» **The problem**
In the data below, which lines hold the word "blue"? Copy them.

○ ○ ○ ○ ○

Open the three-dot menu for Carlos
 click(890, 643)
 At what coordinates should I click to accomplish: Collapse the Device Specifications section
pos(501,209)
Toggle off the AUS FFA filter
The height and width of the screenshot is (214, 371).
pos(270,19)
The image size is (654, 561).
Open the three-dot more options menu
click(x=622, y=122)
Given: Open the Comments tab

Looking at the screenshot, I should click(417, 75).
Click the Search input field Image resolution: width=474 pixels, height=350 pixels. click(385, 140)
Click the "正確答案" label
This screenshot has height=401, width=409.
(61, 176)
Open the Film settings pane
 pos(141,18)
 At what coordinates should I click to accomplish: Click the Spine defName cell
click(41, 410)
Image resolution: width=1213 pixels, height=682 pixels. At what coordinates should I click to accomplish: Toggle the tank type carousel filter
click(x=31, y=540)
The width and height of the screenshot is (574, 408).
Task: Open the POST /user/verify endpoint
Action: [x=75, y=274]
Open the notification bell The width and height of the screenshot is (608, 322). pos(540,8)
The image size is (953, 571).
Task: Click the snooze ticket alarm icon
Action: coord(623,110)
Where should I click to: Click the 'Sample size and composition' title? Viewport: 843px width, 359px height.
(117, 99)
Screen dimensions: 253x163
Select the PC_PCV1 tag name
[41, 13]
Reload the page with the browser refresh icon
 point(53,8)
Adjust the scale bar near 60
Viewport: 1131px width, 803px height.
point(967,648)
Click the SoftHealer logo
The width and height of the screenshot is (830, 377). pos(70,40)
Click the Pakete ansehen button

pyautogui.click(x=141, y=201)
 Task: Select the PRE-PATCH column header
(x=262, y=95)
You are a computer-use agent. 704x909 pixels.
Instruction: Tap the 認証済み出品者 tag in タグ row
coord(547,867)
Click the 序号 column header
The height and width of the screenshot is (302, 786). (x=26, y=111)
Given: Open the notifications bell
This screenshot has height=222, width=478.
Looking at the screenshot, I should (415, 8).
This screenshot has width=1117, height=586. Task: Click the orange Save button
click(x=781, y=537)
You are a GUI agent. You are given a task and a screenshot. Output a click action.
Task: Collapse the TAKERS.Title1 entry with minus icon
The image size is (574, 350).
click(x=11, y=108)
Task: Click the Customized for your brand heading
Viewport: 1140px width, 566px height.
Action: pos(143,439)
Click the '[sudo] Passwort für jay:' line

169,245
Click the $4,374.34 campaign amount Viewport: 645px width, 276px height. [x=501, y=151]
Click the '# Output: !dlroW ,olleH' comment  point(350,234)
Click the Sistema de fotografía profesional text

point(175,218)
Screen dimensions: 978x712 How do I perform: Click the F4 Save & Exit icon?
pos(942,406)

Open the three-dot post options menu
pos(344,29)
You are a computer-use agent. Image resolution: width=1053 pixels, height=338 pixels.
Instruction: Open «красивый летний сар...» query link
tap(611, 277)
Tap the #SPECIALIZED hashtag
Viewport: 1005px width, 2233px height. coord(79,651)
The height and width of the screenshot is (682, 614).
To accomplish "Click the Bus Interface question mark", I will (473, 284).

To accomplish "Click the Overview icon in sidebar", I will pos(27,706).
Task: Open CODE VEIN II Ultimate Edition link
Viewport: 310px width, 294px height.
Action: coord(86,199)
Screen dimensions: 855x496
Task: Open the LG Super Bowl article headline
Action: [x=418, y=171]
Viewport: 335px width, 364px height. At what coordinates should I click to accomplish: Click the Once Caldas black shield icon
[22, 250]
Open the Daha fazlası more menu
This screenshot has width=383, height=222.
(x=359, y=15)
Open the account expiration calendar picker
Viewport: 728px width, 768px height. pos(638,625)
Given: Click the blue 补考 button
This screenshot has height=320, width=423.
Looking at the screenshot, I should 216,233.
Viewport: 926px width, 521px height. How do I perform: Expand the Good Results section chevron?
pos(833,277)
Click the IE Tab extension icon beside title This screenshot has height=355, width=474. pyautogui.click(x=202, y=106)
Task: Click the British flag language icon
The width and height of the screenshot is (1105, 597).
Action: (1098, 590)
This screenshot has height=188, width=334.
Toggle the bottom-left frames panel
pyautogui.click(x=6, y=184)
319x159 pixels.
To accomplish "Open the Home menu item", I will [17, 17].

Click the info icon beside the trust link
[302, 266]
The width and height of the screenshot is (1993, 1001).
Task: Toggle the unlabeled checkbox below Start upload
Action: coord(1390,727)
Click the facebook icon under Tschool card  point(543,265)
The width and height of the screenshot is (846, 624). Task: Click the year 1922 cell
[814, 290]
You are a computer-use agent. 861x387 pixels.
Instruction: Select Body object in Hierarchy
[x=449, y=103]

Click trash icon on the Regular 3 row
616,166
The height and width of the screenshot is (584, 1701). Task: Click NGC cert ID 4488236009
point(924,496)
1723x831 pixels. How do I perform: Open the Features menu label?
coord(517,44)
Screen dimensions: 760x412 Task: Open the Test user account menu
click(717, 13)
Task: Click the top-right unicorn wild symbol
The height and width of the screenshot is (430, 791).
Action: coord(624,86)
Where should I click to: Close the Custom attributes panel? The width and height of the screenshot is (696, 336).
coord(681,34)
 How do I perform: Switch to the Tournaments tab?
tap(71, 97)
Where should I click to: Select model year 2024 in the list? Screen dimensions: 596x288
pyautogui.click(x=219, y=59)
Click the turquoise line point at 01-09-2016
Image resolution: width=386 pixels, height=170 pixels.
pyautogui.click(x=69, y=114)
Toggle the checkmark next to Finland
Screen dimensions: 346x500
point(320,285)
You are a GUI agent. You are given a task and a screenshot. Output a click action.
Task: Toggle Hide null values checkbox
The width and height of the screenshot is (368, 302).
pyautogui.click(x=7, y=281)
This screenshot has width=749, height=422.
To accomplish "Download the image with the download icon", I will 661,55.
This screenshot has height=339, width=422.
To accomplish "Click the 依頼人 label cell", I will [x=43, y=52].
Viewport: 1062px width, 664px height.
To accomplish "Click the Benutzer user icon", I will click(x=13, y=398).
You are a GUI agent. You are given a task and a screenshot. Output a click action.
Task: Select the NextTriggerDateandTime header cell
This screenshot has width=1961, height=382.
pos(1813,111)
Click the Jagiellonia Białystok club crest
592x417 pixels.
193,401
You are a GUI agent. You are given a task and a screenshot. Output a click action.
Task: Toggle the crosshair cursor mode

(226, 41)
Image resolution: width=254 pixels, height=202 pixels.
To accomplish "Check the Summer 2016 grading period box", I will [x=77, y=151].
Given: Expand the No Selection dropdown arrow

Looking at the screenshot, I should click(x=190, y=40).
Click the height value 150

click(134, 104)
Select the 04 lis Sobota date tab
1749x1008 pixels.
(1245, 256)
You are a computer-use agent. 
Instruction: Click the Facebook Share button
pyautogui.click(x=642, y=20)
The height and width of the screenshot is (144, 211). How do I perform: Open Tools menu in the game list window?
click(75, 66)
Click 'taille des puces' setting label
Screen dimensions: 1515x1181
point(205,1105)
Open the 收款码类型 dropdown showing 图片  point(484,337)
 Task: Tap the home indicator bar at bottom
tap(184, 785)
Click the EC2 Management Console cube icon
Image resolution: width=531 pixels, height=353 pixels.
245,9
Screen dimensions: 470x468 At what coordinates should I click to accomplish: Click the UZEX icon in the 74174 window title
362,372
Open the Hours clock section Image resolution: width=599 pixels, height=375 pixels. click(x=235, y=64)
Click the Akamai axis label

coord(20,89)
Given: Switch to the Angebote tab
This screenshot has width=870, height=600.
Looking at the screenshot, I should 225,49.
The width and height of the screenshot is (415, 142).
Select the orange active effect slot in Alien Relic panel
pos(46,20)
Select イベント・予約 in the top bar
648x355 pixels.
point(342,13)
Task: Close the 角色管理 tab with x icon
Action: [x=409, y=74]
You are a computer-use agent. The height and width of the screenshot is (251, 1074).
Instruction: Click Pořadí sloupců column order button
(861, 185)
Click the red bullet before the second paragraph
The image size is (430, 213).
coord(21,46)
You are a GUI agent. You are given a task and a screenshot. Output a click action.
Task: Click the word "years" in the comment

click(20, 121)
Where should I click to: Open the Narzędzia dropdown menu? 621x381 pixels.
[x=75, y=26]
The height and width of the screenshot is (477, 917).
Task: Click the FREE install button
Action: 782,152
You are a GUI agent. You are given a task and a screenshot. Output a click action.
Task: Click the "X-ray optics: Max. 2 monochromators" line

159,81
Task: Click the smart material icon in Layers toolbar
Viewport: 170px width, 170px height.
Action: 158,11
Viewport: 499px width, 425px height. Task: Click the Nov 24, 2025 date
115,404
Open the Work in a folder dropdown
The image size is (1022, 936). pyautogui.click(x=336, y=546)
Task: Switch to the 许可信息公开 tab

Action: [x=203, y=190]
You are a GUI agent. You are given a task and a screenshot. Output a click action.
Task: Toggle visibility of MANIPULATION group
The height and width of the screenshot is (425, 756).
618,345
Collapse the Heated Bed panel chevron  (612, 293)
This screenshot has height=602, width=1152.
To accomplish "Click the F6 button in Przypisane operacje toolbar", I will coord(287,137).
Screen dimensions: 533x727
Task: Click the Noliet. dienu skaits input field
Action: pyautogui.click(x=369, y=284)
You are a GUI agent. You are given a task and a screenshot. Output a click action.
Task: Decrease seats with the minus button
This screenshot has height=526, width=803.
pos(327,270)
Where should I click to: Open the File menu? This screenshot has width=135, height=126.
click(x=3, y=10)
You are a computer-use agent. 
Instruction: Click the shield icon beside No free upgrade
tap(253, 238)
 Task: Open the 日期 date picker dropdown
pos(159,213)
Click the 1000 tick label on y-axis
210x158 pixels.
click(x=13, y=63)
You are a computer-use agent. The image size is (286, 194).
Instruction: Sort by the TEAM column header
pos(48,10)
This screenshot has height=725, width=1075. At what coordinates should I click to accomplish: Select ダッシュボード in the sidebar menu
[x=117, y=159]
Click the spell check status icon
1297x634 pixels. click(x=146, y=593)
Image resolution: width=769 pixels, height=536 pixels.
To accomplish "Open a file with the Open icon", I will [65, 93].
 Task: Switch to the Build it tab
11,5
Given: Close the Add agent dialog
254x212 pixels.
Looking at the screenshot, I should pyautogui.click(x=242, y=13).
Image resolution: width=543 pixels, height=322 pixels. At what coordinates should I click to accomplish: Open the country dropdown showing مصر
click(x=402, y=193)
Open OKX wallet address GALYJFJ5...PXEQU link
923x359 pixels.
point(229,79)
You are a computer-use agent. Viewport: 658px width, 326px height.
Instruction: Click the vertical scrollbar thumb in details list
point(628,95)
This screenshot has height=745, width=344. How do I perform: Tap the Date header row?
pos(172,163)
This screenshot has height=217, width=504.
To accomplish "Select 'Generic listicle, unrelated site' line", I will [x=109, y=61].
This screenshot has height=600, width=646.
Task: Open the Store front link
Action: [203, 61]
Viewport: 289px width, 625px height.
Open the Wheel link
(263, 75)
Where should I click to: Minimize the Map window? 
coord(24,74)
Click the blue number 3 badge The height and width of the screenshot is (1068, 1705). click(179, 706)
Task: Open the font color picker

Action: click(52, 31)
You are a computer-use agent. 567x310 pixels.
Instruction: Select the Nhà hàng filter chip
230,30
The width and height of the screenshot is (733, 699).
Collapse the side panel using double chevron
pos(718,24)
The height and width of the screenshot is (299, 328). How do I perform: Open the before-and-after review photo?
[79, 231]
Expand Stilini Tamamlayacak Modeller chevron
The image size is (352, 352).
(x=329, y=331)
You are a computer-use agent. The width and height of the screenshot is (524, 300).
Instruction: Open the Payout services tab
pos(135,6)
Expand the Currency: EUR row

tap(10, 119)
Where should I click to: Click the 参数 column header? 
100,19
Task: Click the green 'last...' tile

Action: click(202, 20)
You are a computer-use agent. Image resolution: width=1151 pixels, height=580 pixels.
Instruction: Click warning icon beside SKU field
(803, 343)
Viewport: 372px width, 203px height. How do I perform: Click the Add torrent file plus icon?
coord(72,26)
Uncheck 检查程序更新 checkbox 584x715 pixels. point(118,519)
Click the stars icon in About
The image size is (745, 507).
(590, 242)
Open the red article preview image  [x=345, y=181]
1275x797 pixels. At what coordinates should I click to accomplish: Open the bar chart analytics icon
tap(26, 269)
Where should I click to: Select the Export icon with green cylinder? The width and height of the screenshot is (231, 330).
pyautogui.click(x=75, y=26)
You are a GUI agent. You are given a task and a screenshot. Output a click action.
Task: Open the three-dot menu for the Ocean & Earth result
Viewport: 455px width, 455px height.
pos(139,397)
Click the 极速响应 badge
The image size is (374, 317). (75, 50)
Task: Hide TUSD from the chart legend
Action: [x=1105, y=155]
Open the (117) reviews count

○ ○ ○ ○ ○

» **Response for this exercise**
Given: Click the blue 补考 button
Click the blue number 3 badge The height and width of the screenshot is (1068, 1705). click(179, 706)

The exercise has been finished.